The apostle Paul calls Christians to be new creatures, new creations.  What he means is a complete and total heart change. Like we talked last week, a changed heart is seen in your life.  Your actions, what you do. It will especially be seen in what comes out of your mouth. Your words.

The beatitudes kills the idea that you can be a Christian but act and speak and think however you want to.  The beatitudes shows us that being a Christian in the kingdom of God means a deep and radical commitment to Jesus.  There is an idea that is very common in the United States and it is this. I can believe in Jesus and go to heaven but it doesn’t matter if I am merciful, pure in heart or a peacemaker.    

If we live the life that Jesus calls us to live in the Beatitudes, your life will look different than many other students your age.  One of those qualities that will look radically different is that you will be a peacemaker.

Why is there not peace in the world?  Why are their soliders all over the world, with guns and tanks and planes?  Why are people fighting? Why all the anger, greed, lust, and pride? One answer.  Sin. Sin is a parasite. Do you know what a parasite is?

Growing up in Nebraska, I lived on a farm.  We had acres of pasture land but there were these low spots between fields called ravines and huge cottonwood trees would grow there.  In the summer, I would play in the deep grass. I would climb trees. Looking for adventure with our dog, a golden retriever named Gabe.  We would come home just full of mud but we also brought home some other things. Ticks. They were these flat, eight-legged bug looking things that had these sharp pincers and would bite into your skin and drink your blood.  You would have to run your fingers through your hair and feel around for them. Which would be a lot easier for me now. If we didn’t pick them off Gabe, they would drink so much blood that they would look like a balloon and if you squeezed them too hard, they would pop and blood would go flying everywhere.  Ticks are a parasite. They feed on living things. Sin is a parasite. It feeds on you. A living image bearer of God. If we allow sin to stay there it will balloon up and feed on who you really are and what you were created to be. It turns you inward and keeps you from looking upward. It is why you see so much evil and very little peace.  This is why the call to be peacemakers in this world is so desperately needed and why it is so hard.

A peacemaker is a bit of a contradiction.  A true peacemaker keeps to himself but also goes out his way.  A peacemaker keeps to himself in that he is not looking for trouble but at the same time, a peacemaker goes out his way and is looking for ways to bring peace to people.  Ultimately ways to bring all men to have peace with God.

If you and I want to be a peacemaker, here are four things we must do.  

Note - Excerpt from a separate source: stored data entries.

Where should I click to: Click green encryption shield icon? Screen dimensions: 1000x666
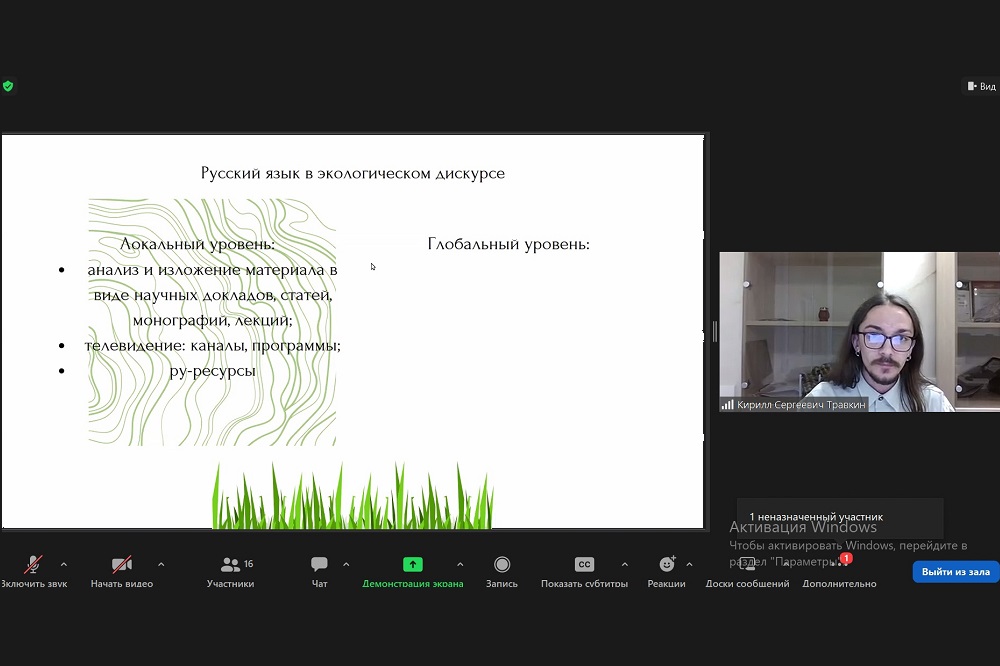(8, 87)
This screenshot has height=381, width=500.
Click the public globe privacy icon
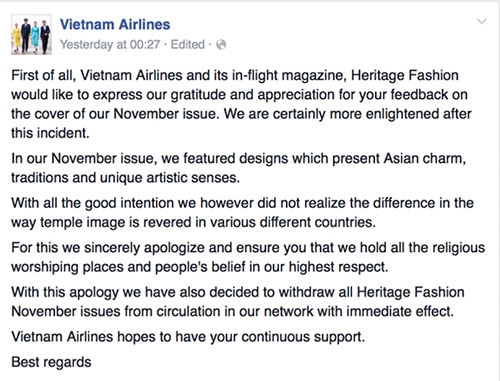click(221, 45)
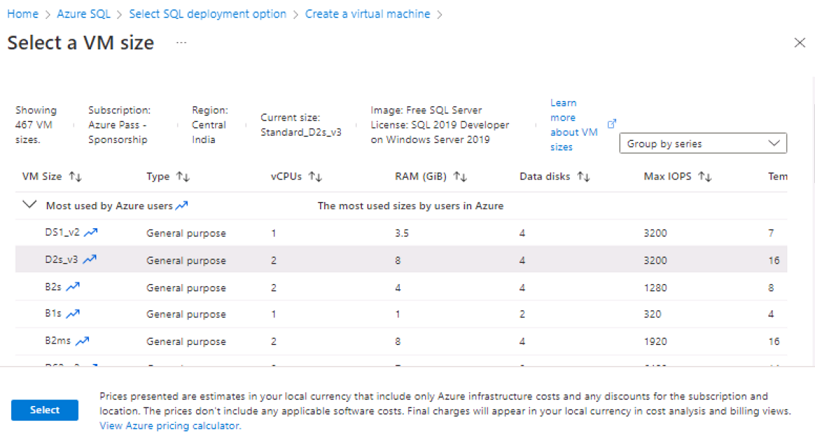
Task: Navigate to Home in the breadcrumb
Action: pos(22,14)
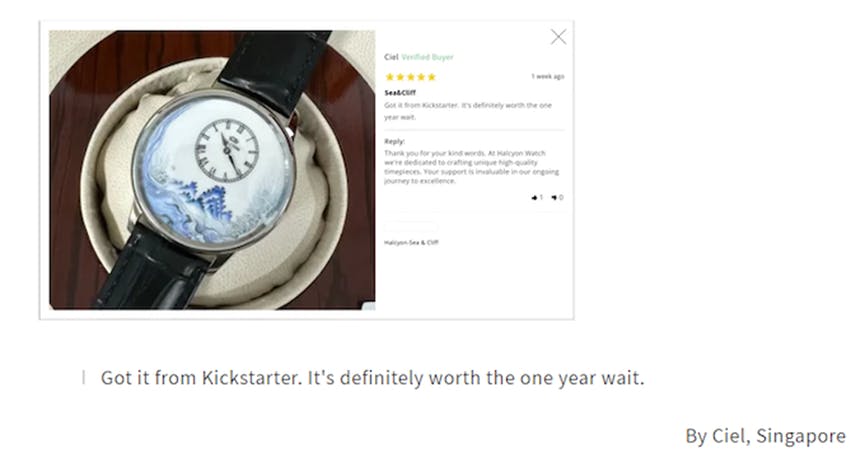Click the review body text inside the popup
This screenshot has width=865, height=458.
tap(468, 111)
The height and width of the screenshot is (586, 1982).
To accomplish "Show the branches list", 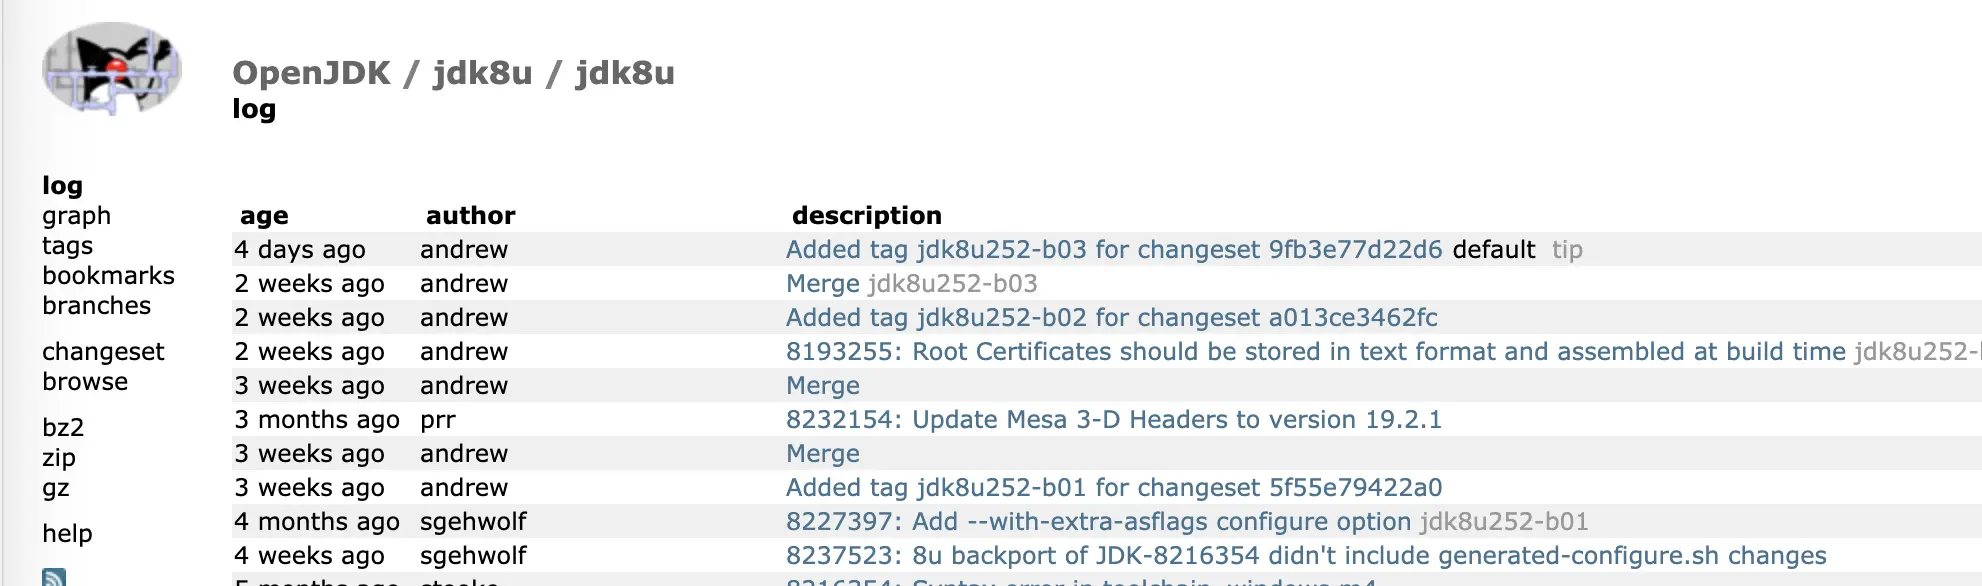I will coord(96,306).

  1. Learn not to speak, at least not to speak so much.  In the book of James, the brother of Jesus wrote be swift to listen, slow to speak, slow to become angry.  He also wrote that we are to tame our tongue. Train it to stop talking. I’ve heard it said that God created two ears and one mouth because we are supposed to listen twice as much as we talk.  
  2. Learn to think of others first-Romans 12 says “not to think of ourselves more highly than we ought to think.”  We need to stop worrying about ourselves and what is in this for me.  I see it in basketball when someone gets called for a foul, what do they do.  They put their hands up, argue with the ref, sometimes slam the ball down. They aren’t thinking about the team.  They are just thinking about themselves. When you get corrected, do you immediately argue and get offended and angry.  In those moments, you are just worried about yourself.
  3. Look to make peace-Proverbs 25 says If your enemy is hungry, give him bread to eat; And if he is thirsty, give him water to drink. If you control your tongue and don’t say mean things about your enemy, and you think about what you are doing and see that you must act in love even towards your enemy, you are now in a position to give them food and drink. You can approach them, speak to them, apologize to them, be friendly to them, and do everything you can to make peace.  But if you run your mouth and behave badly towards them because you fill your mind with thoughts of how mean they are to you, you will never be able to make peace with them.
  4. Spread peace to everyone around us-We must be approachable.  Loveable. Selfless. Kind. This is contagious. It will spread from person to person.  Peace will grow.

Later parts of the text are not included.